CARSON CITY, Nev. (BP) – The assisted-suicide movement finally met a governor who refused to allow his state to condone the lethal practice.
Nevada Gov. Joe Lombardo vetoed a bill to legalize assisted suicide June 5 and became reportedly the first state chief executive to block enactment of such a measure. Ten states and the District of Columbia permit assisted suicide. Six states enacted it by legislation, four by voter referendum and one by court ruling.
Lombardo’s veto came 10 days after leaders of the Southern Baptist Ethics & Religious Liberty Commission (ERLC) and the Nevada Baptist Convention (NBC) joined other national and state assisted-suicide opponents in a letter urging him not to sign the bill.
Assisted suicide involves the prescription by a medical professional of a drug a patient administers to take his or her own life. The movement has expanded since Oregon became the first state to legalize the practice in 1997. Assisted suicide is also in effect in California, Colorado, Hawaii, Maine, Montana, New Jersey, New Mexico, Vermont and Washington.
The Southern Baptist Convention (SBC) has expressed opposition to assisted suicide in annual resolutions dating back more than 25 years. Messengers to the 2018 SBC meeting approved a resolution that affirmed “the full dignity of every human being, whether or not any political, legal, or medical authority considers a human being possessive of ‘viable’ life regardless of cognitive or physical disability, and denounce[d] every act that would wrongly limit the life of any human at any stage or state of life.”
Hannah Daniel, the ERLC’s policy manager, told Baptist Press, “We believe all people are made in the image of God and possess immeasurable worth and value. Life is precious from the earliest moment of conception to natural death. Those who are struggling physically, mentally or emotionally should be met with the highest quality of care and compassion, not given assistance to end their life.”
The legislation “would have established Nevada as a destination for assisted suicide, and we joined arms with Nevada Baptists in urging Governor Lombardo to veto it,” she said in written comments.
The legislation would have allowed a doctor or advanced practice registered nurse to prescribe a lethal dose of a drug for an adult patient. The proposal gained narrow passage in both houses, 23-19 in the Assembly and 11-10 in the Senate. The majorities were far short of the two-thirds vote required to overturn a veto.
In a written veto message, Lombardo, a Republican, said the bill was unnecessary because of “expansions in palliative care services and continued improvements in advanced pain management.”
“Given recent progress in science and medicine and the fact that only a small number of states and jurisdictions allow for similar end-of-life protocols, I am not comfortable supporting this bill,” he said.
Damian Cirincione, NBC executive director-treasurer, and ERLC President Brent Leatherwood joined 12 others in a May 26 letter requesting a veto from Lombardo.
In their letter, they cited the following among the reasons for their request of a veto:
- The “woefully insufficient protections for the vulnerable,” including the failure to require an “in-person evaluation,” the authority of “less-qualified medical professionals” to prescribe lethal drugs and the ability of non-terminal patients to request such prescriptions.
- The opposition to the legislation by all major disability organizations.
- The failure to protect the conscience rights of health-care professionals and institutions that object to involvement in assisted suicide.

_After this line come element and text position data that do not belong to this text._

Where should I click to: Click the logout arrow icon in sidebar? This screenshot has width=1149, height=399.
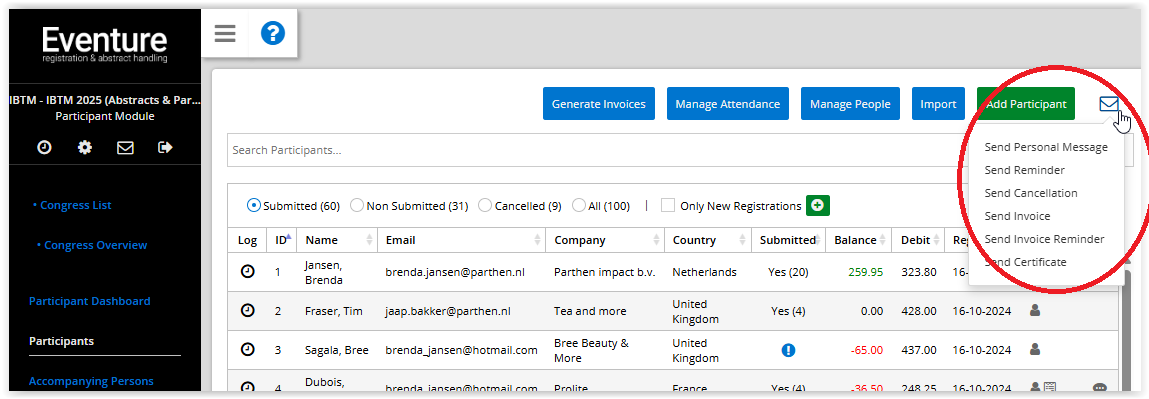pyautogui.click(x=166, y=147)
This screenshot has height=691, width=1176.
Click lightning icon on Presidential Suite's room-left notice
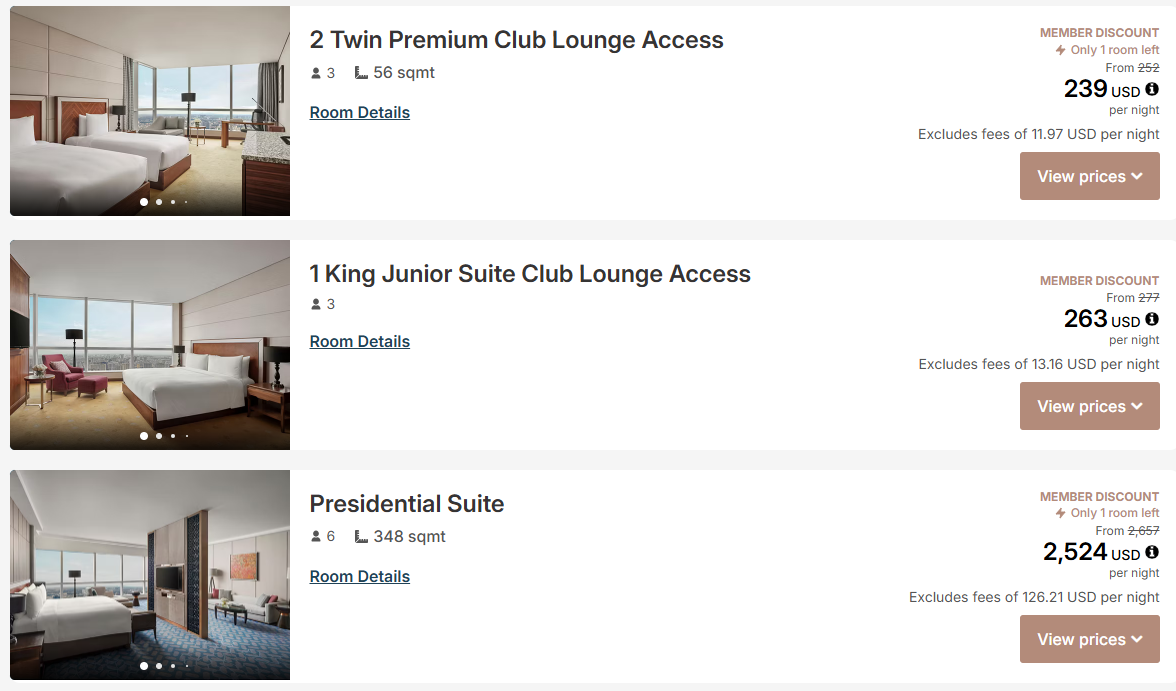1061,513
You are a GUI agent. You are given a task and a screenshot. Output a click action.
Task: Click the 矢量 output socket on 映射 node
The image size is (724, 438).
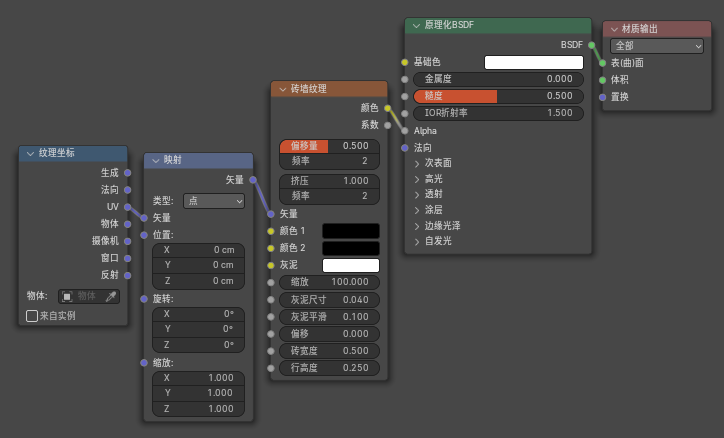click(x=253, y=180)
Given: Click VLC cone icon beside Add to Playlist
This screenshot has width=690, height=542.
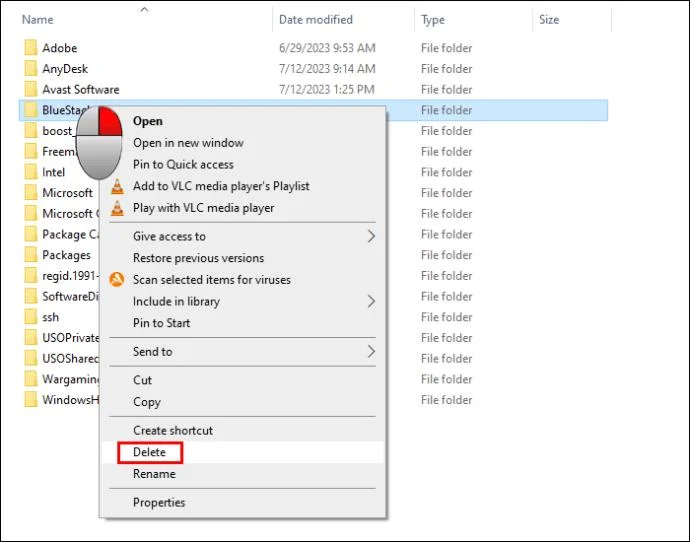Looking at the screenshot, I should (x=117, y=186).
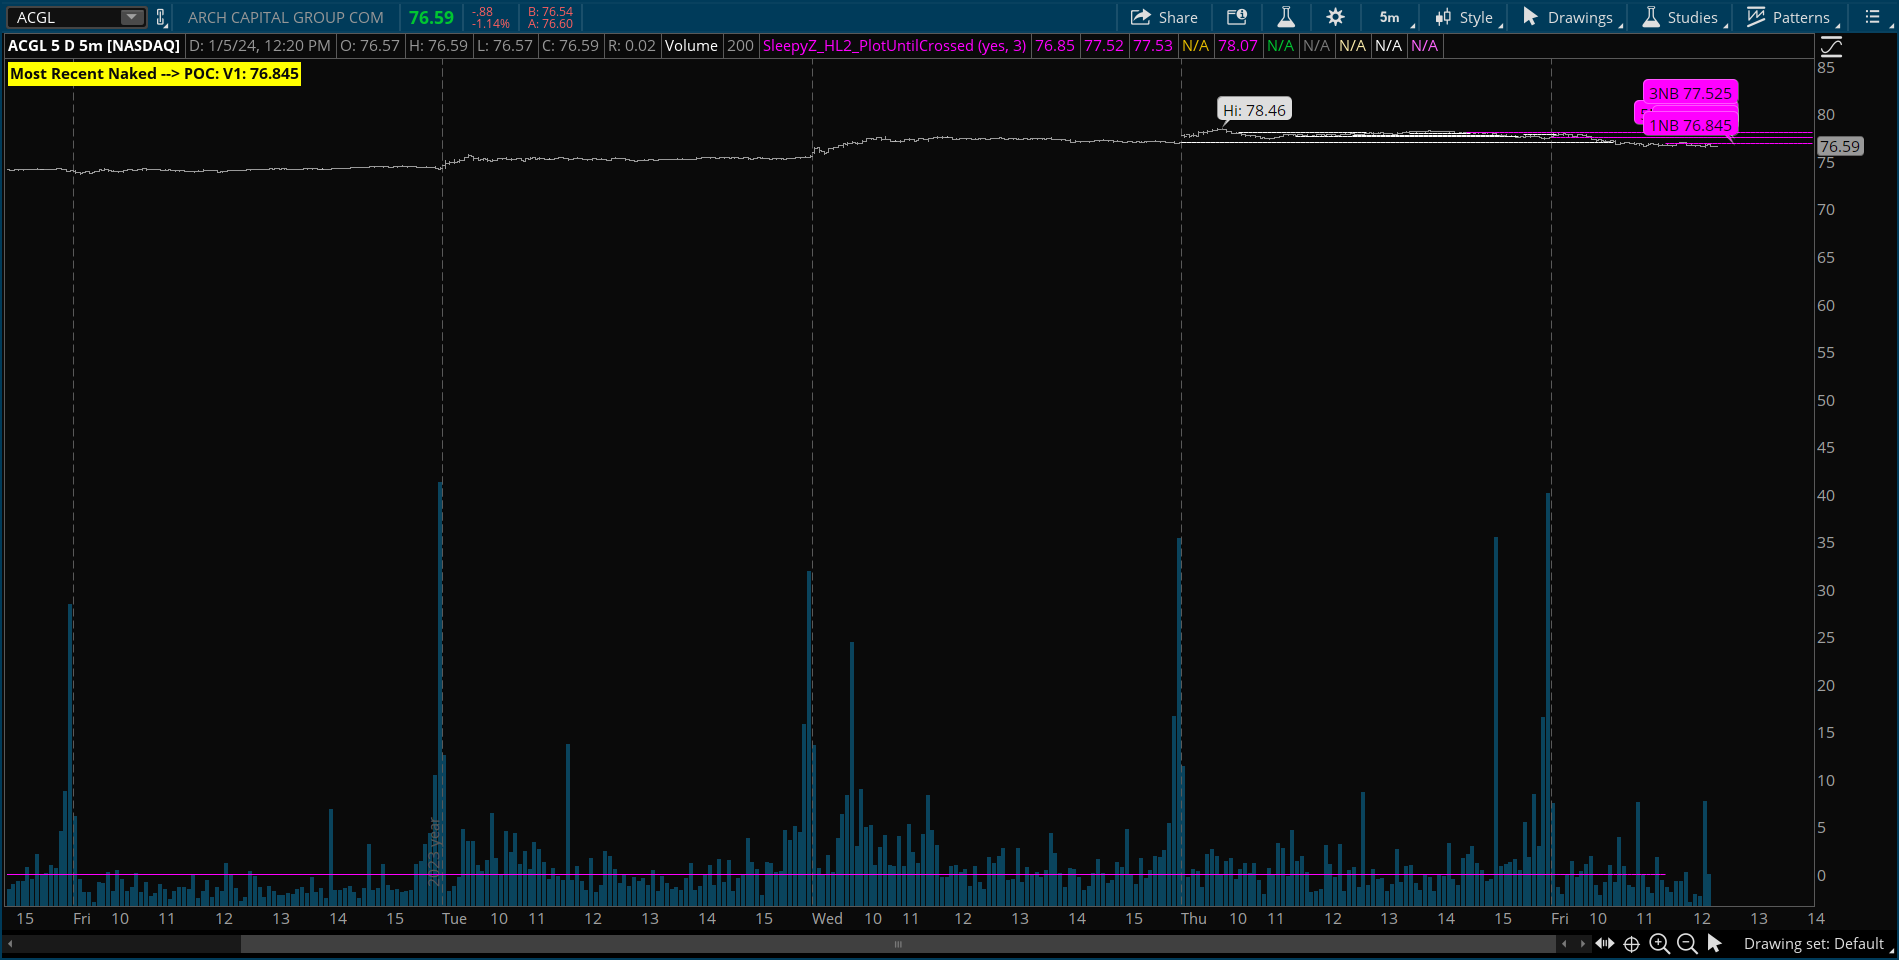
Task: Click the zoom out magnifier icon
Action: tap(1687, 943)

- The lack of a residency requirement, enabling Nevada to become a “suicide tourism destination.”
“While alleviating the pain of patients is the overriding emphasis of proponents of this law, reports from Oregon and other states where assisted suicide is legal indicate that the primary reasons for requesting lethal drugs are social and disability related – not pain or fear of pain,” the letter said.
In addition to Cirincione and Leatherwood, other signers of the letter included Denise Harle, Alliance Defending Freedom; Jennifer Popik, National Right to Life; Catherine Glenn Foster, Americans United for Life; Matt Valliere, Patients’ Rights Action Fund; Karen England, Nevada Family Alliance; Sharon Quick, Physicians for Compassionate Care; and Craig Treptow, Catholic Medical Association.
Assisted-suicide advocates criticized Lombardo’s veto, which came despite a public-opinion survey that showed more than 80 percent of Nevada voters supported the proposal.
“His decision to veto this bill effectively puts him in the exam room with terminally ill patients, interfering with their decisions about end-of-life care and preventing them from dying on their terms when their suffering is intolerable,” said Sara Manns, state campaign director for Compassion & Choices Action Network, in a written statement.